■ DOCUMENT EXCERPT
"""

[HN Gopher] D1: Improvements to performance and scalability
___________________________________________________________________
D1: Improvements to performance and scalability
Author : eallam
Score : 94 points
Date : 2023-05-19 13:08 UTC (9 hours ago)
(HTM) web link (blog.cloudflare.com)
(TXT) w3m dump (blog.cloudflare.com)
| davnicwil wrote:
| So this looks like basically a distributed SQLite with read
| replication for free across cloudflare's edge. Is that right?
| m3kw9 wrote:
| So serverless meaning you don't manage the db servers, so they
| may or may not put your stuff on the edge, cloudflare takes
| care of maybe load balancing too?
| jgrahamc wrote:
| Yes, Cloudflare handles load balancing and neat tricks like
| measuring the latency between your users, your code and
| databases etc. and moving your code around the network to
| make it run fast: https://blog.cloudflare.com/announcing-
| workers-smart-placeme...
|
| The vision of the Supercloud is that you give us your code
| and we'll figure out where and how to execute it:
| https://blog.cloudflare.com/welcome-to-the-supercloud-and-
| de...
| kneebonian wrote:
| So I hate cloudflare with a burning passion, at some point
| cloudflare decided me home IP was bad and has started flagging it
| all over the place, which leads to vast swathes of the internet
| now being inaccessible to me.
|
| There is danger in centralized systems.
| v0idzer0 wrote:
| Change your IP? Most ISP change every modem reboot. Others you
| can call and request a change
| bombcar wrote:
| You may be able to force your ISP to give you a new IP by
| resetting your modem or leaving it off long enough, that may
| help.
|
| But once cloud flare hates you, you have to bow to them.
|
| Try browsing the normal web over Tor sometime and see how bad
| it can get.

"""

Pixel coordinate grounding data:
"""

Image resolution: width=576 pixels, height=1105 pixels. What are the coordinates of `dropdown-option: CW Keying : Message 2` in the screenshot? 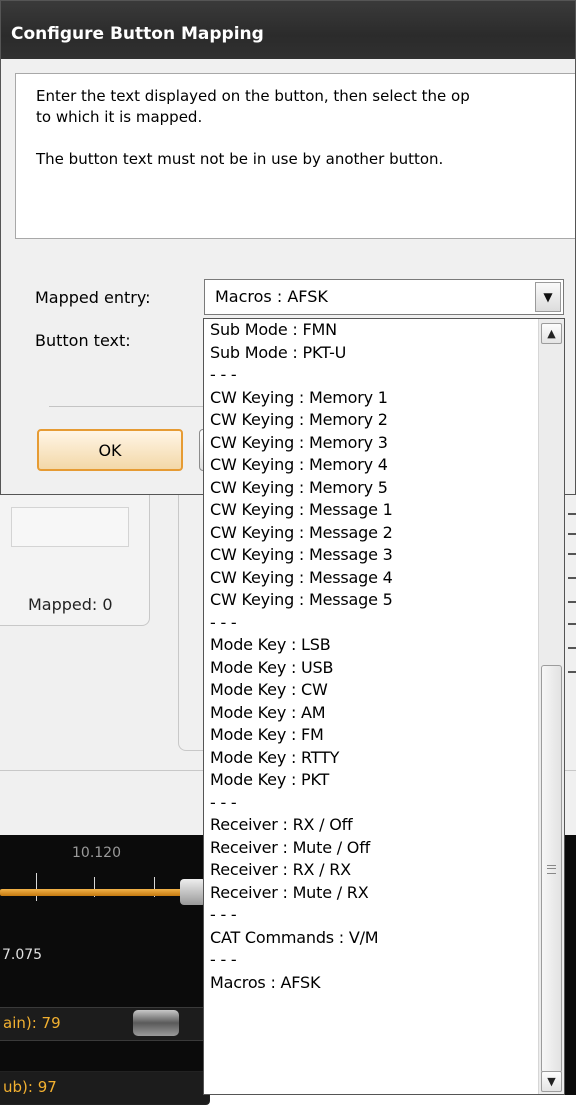 It's located at (374, 534).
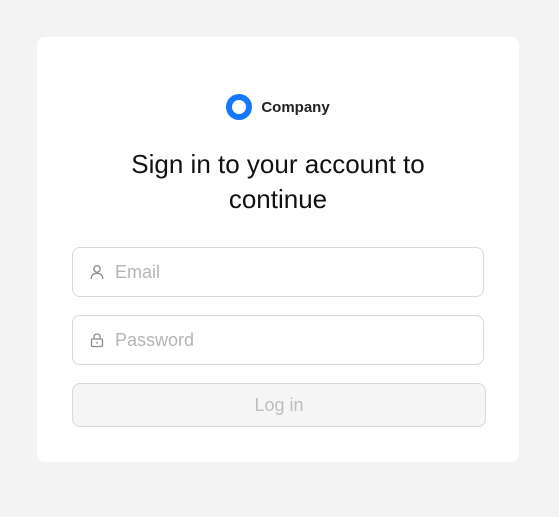 The height and width of the screenshot is (517, 559). I want to click on brand-name: Company, so click(296, 107).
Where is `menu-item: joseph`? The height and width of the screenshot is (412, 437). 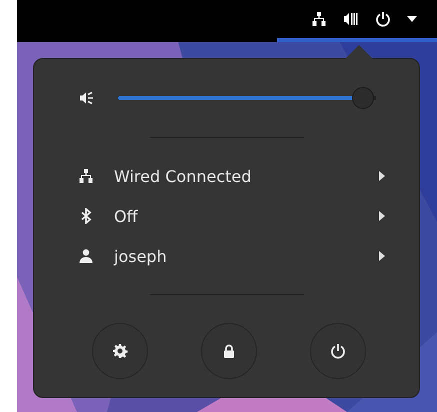
menu-item: joseph is located at coordinates (226, 256).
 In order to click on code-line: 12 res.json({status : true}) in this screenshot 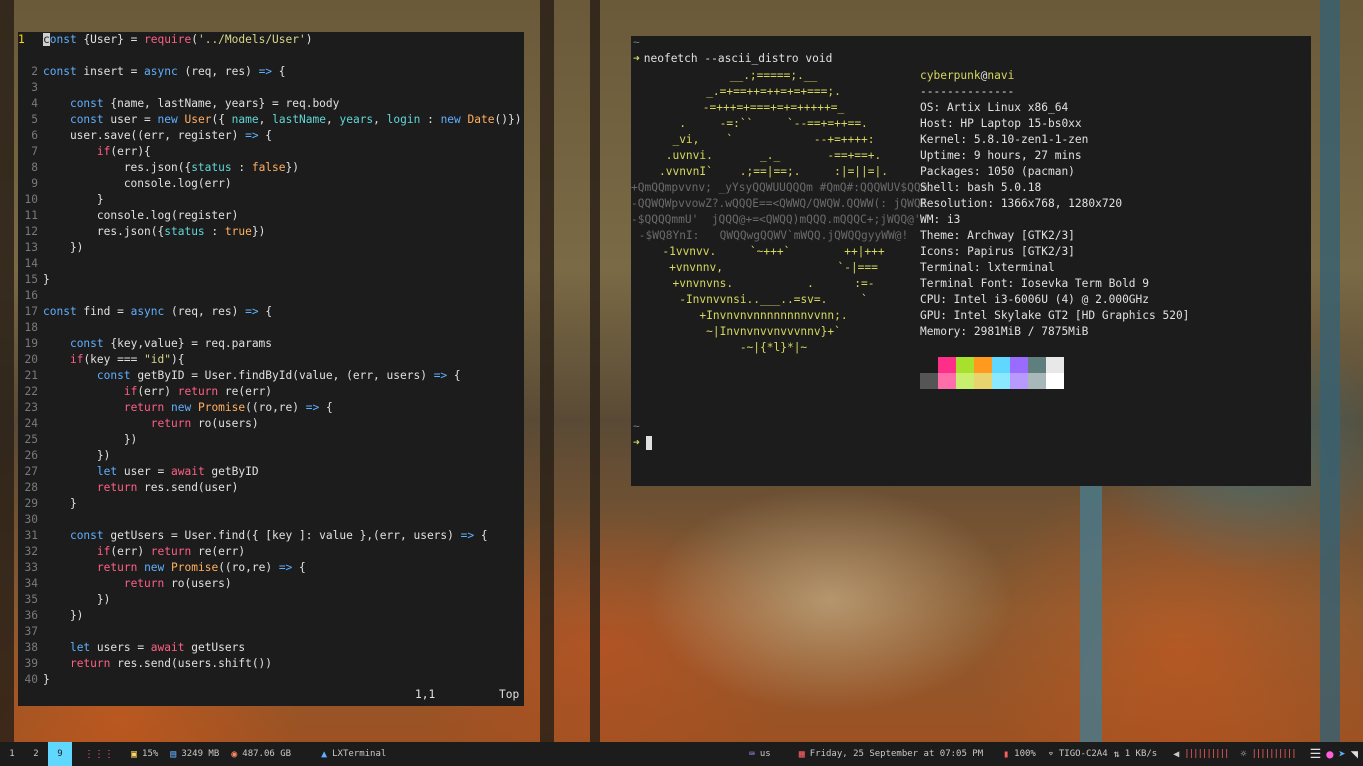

"""

■ WHAT TO DO
A: In the D1 thread, what does v0idzer0 say most ISPs do on every modem reboot?
B: Continue the D1 thread from where it stops.

■ EXERCISE RESULTS
A: They change your IP.

B:
| depingus wrote:
| When I started using Firefox with the Temporary Containers
| extension I would get absolutely bombarded by Cloudflare's
| captchas. To the point where if I clicked on a search result
| that sent me to a captcha, I would just close the tab and click
| the next result (which often resulted in another captcha, rinse
| repeat). That's when I realized just how big Cloudflare had
| gotten.
|
| I still use Temporary Containers and lately, I've noticed a
| sharp decline in these Cloudflare captchas. I don't know if its
| because people are moving away from them, or Cloudflare just
| found a better way to finger print me.
| kentonv wrote:
| Have you tried using Privacy Pass? It is a browser extension
| which helps prove that your traffic is legitimate which should
| reduce the incidence of challenges from Cloudflare, even if
| your IP has bad rep. It uses advanced cryptography to do this
| without creating any new tracking vectors.
|
| (Disclosure/disclaimer: I work for Cloudflare but in a
| different department; I'm not an expert on Privacy Pass.)
| simiones wrote:
| > It uses advanced cryptography to do this without creating
| any new tracking vectors.
|
| Sounds like something which is designed to create _hard to
| detect_ tracking vectors.
| kentonv wrote:
| Note that Privacy Pass is not a Cloudflare product, it's an
| open protocol which Cloudflare supports.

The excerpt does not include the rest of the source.